-- TASK BRIEF --
Please copy out every line in the records below that includes the word "beside".

>>>

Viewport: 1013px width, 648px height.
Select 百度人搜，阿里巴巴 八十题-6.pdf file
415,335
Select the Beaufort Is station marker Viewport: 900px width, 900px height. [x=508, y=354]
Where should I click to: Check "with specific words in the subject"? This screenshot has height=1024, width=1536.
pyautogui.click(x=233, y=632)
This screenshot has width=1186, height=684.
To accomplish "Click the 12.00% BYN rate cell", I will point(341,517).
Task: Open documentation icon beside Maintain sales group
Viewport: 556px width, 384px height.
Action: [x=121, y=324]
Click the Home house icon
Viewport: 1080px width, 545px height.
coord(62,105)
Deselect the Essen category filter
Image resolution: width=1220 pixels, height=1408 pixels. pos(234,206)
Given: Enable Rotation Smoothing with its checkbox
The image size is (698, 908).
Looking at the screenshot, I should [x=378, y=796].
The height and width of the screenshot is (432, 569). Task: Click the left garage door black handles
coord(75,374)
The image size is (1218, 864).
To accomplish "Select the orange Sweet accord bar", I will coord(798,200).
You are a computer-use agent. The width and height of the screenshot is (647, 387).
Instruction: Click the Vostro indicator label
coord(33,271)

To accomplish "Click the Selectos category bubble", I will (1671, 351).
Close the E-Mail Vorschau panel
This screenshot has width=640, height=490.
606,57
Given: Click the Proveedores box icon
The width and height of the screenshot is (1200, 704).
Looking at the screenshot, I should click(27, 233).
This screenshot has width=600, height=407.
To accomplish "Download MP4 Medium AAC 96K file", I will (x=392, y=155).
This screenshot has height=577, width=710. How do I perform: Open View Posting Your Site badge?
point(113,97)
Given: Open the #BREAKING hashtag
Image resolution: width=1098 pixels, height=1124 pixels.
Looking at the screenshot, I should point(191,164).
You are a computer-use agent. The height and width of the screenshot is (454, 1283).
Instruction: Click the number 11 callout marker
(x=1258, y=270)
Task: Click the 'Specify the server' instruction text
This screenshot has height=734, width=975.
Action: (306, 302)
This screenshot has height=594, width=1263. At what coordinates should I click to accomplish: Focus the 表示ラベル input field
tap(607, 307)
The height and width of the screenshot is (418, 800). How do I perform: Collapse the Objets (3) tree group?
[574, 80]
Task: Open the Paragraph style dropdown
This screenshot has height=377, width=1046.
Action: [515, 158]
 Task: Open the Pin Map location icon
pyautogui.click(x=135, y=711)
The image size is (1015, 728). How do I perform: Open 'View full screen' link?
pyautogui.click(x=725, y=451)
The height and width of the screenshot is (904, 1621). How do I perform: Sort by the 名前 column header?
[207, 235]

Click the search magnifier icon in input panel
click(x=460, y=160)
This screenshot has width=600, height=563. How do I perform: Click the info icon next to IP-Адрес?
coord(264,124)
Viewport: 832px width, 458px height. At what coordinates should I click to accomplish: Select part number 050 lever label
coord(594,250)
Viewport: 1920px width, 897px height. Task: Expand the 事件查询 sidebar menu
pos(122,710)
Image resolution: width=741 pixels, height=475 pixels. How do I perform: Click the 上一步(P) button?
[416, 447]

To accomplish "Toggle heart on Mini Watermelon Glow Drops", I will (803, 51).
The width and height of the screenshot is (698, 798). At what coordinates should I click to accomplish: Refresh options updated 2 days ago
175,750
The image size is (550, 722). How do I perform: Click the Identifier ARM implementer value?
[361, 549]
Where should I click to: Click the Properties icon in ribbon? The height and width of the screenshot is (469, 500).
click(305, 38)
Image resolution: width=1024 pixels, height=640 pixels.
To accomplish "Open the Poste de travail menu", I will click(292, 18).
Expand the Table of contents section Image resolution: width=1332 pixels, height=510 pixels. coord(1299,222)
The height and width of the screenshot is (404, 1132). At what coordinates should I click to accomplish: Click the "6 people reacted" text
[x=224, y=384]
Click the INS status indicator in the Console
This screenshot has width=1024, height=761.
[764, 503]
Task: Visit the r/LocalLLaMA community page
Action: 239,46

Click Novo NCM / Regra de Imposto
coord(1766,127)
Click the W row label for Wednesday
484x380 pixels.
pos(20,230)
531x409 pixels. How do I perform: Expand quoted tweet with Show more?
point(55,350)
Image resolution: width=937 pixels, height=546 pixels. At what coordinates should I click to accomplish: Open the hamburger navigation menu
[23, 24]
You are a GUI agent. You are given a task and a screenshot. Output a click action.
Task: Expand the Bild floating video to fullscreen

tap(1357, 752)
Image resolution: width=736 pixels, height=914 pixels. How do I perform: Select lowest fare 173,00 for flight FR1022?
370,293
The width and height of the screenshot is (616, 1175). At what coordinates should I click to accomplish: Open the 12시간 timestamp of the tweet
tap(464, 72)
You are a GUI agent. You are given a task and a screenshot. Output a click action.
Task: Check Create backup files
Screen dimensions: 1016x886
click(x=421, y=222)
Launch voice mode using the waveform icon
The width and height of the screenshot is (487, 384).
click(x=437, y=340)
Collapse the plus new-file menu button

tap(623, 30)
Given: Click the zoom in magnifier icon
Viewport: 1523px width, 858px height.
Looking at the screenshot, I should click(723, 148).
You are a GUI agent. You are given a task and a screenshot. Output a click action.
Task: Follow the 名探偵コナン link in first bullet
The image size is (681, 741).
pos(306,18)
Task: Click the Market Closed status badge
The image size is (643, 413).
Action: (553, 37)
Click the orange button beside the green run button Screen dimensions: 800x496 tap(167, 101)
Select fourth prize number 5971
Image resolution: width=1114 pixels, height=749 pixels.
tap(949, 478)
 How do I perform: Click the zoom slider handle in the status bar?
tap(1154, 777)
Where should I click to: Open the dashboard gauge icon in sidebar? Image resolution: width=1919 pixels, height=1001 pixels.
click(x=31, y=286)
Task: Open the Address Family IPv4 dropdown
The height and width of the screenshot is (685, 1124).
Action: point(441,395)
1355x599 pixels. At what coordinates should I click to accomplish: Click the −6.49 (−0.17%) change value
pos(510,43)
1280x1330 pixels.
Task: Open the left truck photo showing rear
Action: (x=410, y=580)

<<<

-- RESPONSE AREA --
Task: Open documentation icon beside Maintain sales group
Click the orange button beside the green run button Screen dimensions: 800x496 tap(167, 101)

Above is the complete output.